New York's Endangered Species

Get to know our state's threatened animals

The endangered species that first come to mind are often species like polar bears and elephants in far-off places, but we also have threatened species right here in New York.

The Karner blue butterfly suffered a decline in its population - a 90% decrease between 1970 and 2004 - due to human activities such as agriculture, urbanization and fire suppression. 

Despite leatherback sea turtles' ability to survive in a wide range of temperatures, they often get caught in fishing nets or poached for their meat. Egg collection is illegal in most countries, but sadly, those laws aren't always enforced.

In recent decades, piping plover populations have drastically declined, especially in the Great Lakes region, where important breeding habitats have been replaced by shoreline development and recreation.

 

Humpback whales, which have been spotted in the waters underneath the Verrazano Bridge, are threatened by hunters, fishing gear, collision with ships, commercial whale watching and habitat degradation.

Endangered species around the world face general threats like poaching and pollution. But most frequently, these species are endangered because of the destruction of their habitats, which is why it’s so important to conserve them.
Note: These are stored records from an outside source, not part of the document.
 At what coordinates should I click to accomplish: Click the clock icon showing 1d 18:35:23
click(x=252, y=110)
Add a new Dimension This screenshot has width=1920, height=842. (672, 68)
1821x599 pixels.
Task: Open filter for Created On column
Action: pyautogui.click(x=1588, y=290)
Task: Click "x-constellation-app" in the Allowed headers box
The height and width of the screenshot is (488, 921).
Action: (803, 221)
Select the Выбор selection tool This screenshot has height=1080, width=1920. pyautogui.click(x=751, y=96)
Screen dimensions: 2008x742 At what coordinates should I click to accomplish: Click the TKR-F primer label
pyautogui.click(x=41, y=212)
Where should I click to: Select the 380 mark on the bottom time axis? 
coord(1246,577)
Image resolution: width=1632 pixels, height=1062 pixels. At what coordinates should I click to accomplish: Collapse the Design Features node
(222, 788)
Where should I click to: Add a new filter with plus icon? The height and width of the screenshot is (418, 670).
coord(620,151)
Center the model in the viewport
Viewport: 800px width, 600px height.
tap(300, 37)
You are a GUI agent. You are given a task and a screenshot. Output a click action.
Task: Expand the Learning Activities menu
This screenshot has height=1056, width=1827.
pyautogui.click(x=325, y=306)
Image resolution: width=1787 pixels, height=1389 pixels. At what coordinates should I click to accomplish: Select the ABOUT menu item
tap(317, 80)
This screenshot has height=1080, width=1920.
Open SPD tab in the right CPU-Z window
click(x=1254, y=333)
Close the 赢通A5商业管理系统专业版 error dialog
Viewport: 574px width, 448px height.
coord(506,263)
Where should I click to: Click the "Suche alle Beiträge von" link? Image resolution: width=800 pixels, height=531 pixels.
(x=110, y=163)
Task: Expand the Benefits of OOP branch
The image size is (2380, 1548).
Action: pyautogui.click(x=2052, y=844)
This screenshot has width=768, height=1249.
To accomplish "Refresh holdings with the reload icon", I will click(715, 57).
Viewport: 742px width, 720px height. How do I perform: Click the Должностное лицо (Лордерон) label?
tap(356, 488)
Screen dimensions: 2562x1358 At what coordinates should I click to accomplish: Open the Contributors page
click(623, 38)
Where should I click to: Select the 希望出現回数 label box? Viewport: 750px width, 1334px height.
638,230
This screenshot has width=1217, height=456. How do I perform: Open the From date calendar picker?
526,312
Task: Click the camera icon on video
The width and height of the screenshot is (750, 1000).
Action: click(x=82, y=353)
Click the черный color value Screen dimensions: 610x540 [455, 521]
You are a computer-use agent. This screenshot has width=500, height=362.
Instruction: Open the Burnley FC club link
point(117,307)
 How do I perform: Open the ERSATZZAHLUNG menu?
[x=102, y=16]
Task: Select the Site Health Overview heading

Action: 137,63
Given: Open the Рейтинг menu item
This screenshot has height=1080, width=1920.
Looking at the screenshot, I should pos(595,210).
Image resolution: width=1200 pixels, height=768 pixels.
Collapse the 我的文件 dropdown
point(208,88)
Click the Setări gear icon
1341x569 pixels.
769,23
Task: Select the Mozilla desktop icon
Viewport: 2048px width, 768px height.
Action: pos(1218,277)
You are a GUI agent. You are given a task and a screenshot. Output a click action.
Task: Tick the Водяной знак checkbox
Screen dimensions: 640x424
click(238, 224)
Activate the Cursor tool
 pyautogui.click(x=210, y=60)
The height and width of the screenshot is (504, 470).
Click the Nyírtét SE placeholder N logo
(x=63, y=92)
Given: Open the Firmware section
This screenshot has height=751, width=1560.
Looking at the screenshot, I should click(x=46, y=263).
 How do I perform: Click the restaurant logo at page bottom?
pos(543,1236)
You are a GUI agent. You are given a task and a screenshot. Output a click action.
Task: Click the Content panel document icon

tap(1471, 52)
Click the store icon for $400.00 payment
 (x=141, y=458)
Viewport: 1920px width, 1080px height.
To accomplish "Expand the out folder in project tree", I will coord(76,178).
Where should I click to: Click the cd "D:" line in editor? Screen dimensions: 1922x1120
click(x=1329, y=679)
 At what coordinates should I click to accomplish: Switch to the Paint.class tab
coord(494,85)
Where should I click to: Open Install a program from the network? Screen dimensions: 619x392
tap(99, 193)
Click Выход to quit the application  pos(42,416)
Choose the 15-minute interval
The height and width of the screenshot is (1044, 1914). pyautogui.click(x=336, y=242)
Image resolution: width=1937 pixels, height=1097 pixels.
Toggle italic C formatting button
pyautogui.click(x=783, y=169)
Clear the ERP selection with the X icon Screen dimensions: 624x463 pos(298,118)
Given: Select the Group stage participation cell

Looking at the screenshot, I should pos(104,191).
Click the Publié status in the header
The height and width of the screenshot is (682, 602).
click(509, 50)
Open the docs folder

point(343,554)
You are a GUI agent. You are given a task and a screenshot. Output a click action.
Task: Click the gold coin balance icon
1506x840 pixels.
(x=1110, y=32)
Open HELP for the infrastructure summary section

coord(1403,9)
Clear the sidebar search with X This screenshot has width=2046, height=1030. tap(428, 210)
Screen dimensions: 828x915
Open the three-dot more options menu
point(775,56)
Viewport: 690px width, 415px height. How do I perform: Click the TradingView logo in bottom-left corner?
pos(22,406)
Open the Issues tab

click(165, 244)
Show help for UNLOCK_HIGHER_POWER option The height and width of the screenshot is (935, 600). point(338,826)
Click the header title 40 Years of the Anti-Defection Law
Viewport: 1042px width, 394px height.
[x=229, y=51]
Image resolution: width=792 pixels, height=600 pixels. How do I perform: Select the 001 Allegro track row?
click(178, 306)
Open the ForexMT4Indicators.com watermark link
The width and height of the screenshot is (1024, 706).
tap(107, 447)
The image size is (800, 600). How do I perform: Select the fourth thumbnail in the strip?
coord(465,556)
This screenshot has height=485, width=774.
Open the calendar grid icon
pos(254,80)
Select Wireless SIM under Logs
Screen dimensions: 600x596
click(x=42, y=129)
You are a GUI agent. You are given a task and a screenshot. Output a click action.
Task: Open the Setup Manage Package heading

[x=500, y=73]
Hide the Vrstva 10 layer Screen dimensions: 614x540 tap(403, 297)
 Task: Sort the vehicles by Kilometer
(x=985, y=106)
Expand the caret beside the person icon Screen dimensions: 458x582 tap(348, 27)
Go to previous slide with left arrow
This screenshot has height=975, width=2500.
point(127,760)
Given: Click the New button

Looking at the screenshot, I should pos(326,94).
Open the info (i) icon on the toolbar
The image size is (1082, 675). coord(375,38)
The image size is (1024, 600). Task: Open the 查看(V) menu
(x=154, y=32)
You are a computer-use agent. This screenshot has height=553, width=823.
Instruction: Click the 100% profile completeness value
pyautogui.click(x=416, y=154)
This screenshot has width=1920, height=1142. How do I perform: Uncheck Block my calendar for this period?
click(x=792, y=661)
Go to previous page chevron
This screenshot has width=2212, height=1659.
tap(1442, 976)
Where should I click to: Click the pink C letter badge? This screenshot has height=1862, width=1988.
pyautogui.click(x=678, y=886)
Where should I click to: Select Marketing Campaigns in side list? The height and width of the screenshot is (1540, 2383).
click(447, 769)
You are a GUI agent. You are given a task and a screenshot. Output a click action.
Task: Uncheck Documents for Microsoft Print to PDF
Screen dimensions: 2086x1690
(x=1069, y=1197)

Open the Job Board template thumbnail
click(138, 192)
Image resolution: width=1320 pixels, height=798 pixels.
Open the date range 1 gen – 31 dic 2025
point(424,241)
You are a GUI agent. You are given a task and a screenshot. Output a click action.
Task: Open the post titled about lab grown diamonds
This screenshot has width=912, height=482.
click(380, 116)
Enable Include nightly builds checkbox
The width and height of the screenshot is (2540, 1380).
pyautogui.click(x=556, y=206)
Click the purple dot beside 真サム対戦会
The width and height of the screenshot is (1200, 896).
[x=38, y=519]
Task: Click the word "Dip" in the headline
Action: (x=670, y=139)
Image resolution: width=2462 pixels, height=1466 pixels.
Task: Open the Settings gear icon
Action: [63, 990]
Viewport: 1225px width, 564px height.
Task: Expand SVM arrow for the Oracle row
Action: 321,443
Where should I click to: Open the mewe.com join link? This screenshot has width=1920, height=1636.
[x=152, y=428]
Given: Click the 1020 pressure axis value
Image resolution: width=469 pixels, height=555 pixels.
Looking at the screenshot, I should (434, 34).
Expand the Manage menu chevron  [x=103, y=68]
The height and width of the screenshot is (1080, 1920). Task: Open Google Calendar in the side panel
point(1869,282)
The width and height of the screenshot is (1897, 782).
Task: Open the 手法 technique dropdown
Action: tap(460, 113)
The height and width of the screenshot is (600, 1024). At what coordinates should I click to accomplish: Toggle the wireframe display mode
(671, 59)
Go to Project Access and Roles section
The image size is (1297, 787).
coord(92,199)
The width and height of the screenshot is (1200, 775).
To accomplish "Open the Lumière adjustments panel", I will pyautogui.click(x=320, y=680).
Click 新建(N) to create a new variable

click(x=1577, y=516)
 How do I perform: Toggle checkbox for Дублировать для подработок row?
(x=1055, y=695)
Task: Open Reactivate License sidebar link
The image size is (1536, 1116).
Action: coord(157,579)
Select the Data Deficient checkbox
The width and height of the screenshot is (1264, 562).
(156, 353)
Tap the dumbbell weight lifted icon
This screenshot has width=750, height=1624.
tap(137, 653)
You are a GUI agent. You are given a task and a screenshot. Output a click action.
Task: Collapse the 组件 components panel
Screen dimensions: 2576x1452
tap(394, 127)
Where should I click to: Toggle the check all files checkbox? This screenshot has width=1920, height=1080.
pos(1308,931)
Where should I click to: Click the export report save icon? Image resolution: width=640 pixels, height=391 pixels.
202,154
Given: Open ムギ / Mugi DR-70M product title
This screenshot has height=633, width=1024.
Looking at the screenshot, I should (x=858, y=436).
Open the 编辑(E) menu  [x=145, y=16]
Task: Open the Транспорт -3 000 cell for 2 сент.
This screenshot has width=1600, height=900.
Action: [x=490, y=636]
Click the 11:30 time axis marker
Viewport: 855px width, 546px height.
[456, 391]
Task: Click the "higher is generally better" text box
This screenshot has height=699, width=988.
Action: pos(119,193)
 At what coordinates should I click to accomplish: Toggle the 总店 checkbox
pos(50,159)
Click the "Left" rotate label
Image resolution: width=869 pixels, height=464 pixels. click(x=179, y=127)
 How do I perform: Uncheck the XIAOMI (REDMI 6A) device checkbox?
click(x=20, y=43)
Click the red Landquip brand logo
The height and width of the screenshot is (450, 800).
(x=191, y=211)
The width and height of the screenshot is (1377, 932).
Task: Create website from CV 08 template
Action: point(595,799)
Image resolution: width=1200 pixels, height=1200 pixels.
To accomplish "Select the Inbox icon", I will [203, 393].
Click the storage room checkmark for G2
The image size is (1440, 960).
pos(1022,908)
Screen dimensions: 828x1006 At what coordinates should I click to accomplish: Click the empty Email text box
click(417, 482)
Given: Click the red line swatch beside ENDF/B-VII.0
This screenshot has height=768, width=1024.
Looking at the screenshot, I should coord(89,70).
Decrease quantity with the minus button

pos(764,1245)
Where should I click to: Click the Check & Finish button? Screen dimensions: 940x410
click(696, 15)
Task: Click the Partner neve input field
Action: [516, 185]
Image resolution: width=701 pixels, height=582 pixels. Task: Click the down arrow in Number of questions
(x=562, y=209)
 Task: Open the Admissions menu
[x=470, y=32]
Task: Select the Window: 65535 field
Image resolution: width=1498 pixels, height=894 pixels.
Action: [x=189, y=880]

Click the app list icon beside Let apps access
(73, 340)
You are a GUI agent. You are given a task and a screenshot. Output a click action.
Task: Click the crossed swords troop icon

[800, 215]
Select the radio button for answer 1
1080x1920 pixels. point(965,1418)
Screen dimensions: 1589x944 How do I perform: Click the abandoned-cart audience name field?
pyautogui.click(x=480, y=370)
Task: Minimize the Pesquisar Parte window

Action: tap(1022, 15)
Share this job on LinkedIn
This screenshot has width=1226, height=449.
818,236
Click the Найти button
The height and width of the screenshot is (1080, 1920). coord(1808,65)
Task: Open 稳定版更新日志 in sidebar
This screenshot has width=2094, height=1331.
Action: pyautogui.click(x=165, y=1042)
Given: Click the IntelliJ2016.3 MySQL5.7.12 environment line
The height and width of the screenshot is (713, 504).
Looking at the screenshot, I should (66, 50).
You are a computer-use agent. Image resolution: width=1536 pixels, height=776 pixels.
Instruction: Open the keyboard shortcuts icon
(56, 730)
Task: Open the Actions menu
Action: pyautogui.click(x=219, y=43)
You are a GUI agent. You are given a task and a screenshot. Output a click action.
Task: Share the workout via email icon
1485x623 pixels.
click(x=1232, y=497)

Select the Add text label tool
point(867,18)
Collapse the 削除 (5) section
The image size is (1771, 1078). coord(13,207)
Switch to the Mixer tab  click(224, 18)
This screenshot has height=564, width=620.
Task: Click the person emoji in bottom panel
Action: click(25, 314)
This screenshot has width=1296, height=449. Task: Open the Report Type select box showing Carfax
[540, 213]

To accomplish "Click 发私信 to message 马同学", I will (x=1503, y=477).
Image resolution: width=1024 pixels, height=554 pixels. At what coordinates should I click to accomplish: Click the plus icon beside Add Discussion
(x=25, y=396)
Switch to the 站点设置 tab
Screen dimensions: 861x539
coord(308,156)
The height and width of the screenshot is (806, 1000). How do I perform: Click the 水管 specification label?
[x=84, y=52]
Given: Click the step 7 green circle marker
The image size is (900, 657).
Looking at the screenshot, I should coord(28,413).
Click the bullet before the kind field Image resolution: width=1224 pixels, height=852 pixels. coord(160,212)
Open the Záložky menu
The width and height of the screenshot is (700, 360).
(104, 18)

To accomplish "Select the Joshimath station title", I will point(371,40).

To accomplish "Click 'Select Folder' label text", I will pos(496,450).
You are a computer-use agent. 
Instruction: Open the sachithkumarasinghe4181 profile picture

To help protect these animals in their natural habitats, we must conserve habitat, reduce threats and work with the local communities to educate them about these species.

The Karner blue butterfly has made an amazing recovery in New York. Thanks to habitat restoration and conservation efforts, we have seen the Karner population nearing its recovery goal of 3,000!

On St. Croix in the U.S. Virgin Islands, the Conservancy has protection and monitoring programs to help leatherbacks and other sea turtles increase their rates of survival.

Over the years, our Mashomack Preserve on Long Island has continued to be a favorite nesting place for piping plovers. Establishing safe places like this will help their population rebound.

Even the humpback whale is showing some signs of recovery. Though their population is still in very low numbers, that number has steadily increased throughout the years thanks to international whaling laws and protection. Recently, whales have been spotted swimming in the Hudson River.

All of these animals are local to New York State. Find them in the wetlands of Jamaica Bay, among the forests of the Adirondacks or along the shores of Long Island. Do your part to respect their habitats and educate others!